Speed - the hybrid flash has low latency even at high bandwidth.
Performance Metrics - the ability to see which VM is having issues in now only 3 clicks away.
For the original Tintri Does "IT" Better review, visit https://tactsol.com/tintri-does-it-better/
Recently I had been trying to solve a problem with latency in a Microsoft 2012 R2 RDSH environment hosted on NetApp FAS storage and vSphere 5.5 Enterprise Plus. Storage was fast in terms of hard drive standards using 15k RPM SAS drives, and latency on the aggregate and volumes was relatively low. Although when connecting to RDSH any amount of latency is very noticeable.
NetApp has two different types of Flash technology to make use of intelligent caching. One is called Flash Cache which are PCIe cards that fit directly into the NetApp controllers and provide improved “read” performance. Flash Cache is a very good idea, but based on my metrics; I was seeing about 50/50 split between read and write latency. Another technology that NetApp offers is called Flash Pool and unlike Flash Cache, both read and writes can be cached on the Flash Pool SSDs. I went ahead and procured a brand new disk shelf with a combination of 10k RPM SAS drives and SSDs. The disk shelf was configured as a hybrid aggregate to take advantage of NetApp’s Flash Pool. Initial testing and benchmarking proved to have increased performance and lower latency. Once I was satisfied, I proceeded to Storage vMotion the RDSH environment to the new datastore. Users saw a much-improved performance at first, but as the environment grew and more VMs were added to this datastore, the latency increased and performance dropped.

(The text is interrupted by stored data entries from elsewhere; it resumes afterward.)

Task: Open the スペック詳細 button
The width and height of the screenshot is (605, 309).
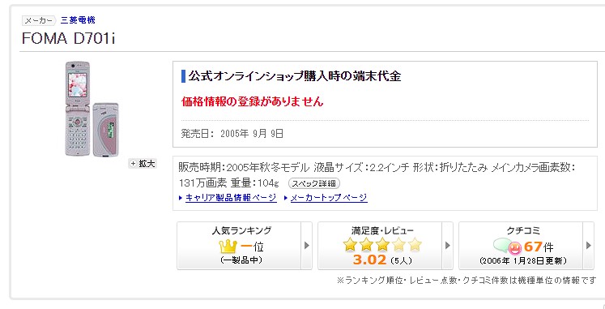Action: tap(314, 183)
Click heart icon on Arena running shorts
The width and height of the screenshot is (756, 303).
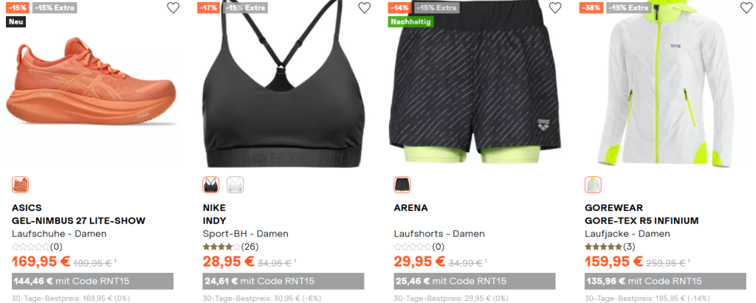555,7
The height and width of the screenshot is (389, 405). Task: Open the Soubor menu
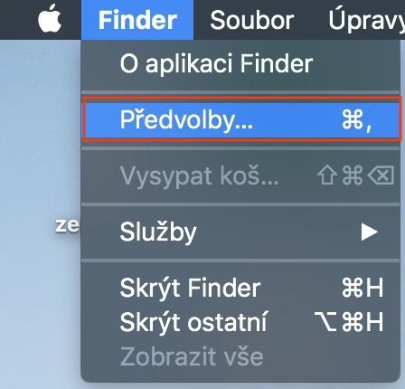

Another idea that was new to vSphere 5.5 is the vSphere Flash Read Cache (vFRC). This seemed like a possible solution to at least reduce some of the read latency and was worth a shot. I went with a single 200 GB SSD for each ESXi host to keep the cost down since this is a new vSphere feature that we had not tested yet. Initial tests showed improvement and two Virtual Machines were upgraded to VM Version 10 and vFRC enabled. Soon afterwards I started seeing issues with Veeam backups either failing or VM Snapshots constantly needing consolidation. This was before Veeam v8 that has NetApp integration and the ability to take storage snapshots. After working with VMware and Veeam and not being able to find a resolution, I was forced to disabled vFRC.
When it comes to high-performance flash storage, there are a lot of players in the market. It was no surprise to hear vendors tell me that an “All-Flash” array was necessary for my type of workload. While All-Flash would indeed solve the challenge I was having, was it the appropriate solution and does it make sense from a cost versus performance standpoint? The short answer was no. In this situation, a “Hybrid-Flash” array made the most sense. But you may be saying to yourself, we just spoke about NetApp’s hybrid solution that did not work out. So what makes Tintri different? Well, just about everything.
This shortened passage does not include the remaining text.